Since A.’s case, we have obtained convictions in multiple cases where the child victim could not speak. We have learned there is no reason to let a child’s inability to speak or other disability hinder the prosecution. We’ve prosecuted cases involving deaf children, one of whom was assaulted at home while her deaf mother slept and could not hear her efforts to scream.

For deaf children, you need two interpreters: a Certified Deaf Interpreter (CDI) for the child, and an American Sign Language interpreter for the questioner. CDIs are deaf themselves, and they can interpret far more than an ASL interpreter, especially for young children who are not yet fluent in ASL.

We also successfully prosecuted a man who sexually assaulted a teenage boy who had an IQ in the low 50s and also had a significant speech impediment that made his speech incomprehensible to everyone other than his family and his special educator who had been working with him for years.
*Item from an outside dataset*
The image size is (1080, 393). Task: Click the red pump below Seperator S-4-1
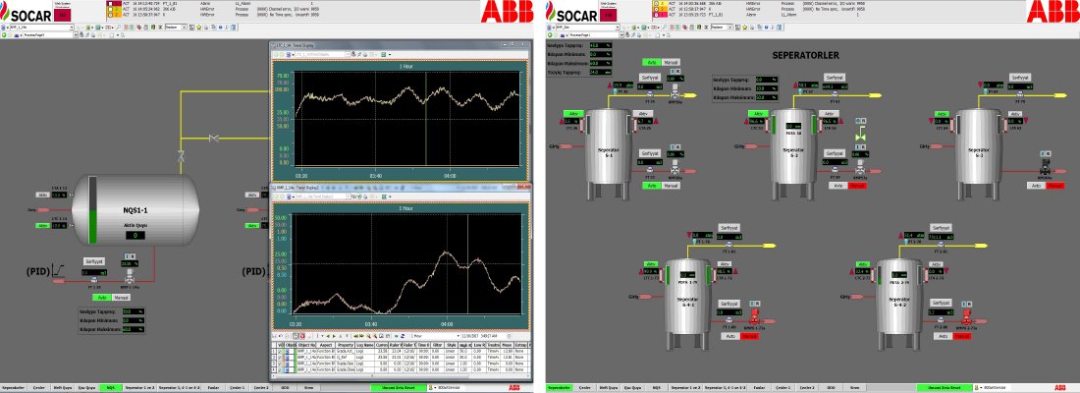755,318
We listed the special educator as his interpreter for trial, and the defendant promptly pled guilty.

Working with children with disabilities takes time—a great deal of time. The prosecutor must meet with treating therapists, teachers, special educators, and interpreters. Remember, these are the children who are most vulnerable and most need our protection.

Today, well over 50% of our child sexual assault cases involve children with disabilities. For the first time, these children are being protected, and the serial offenders who had preyed on this population for years without repercussions are finally being put away. Most importantly, by giving these children the tools they need to get through the criminal process, they become empowered, their self-esteem flourishes, and they learn the skills to protect themselves in the future and to stop the cycle of sexual abuse.
What has become of the 10 additional people that A. identified? So far, she’s not ready to talk about them, but when she’s ready, we will be there for her.


Christina Rainville, JD, is the Chief Deputy State’s Attorney for Bennington County, Vermont, where she heads the Special Investigations Unit. She is also a former recipient of the American Bar Association’s Pro Bono Publico Award.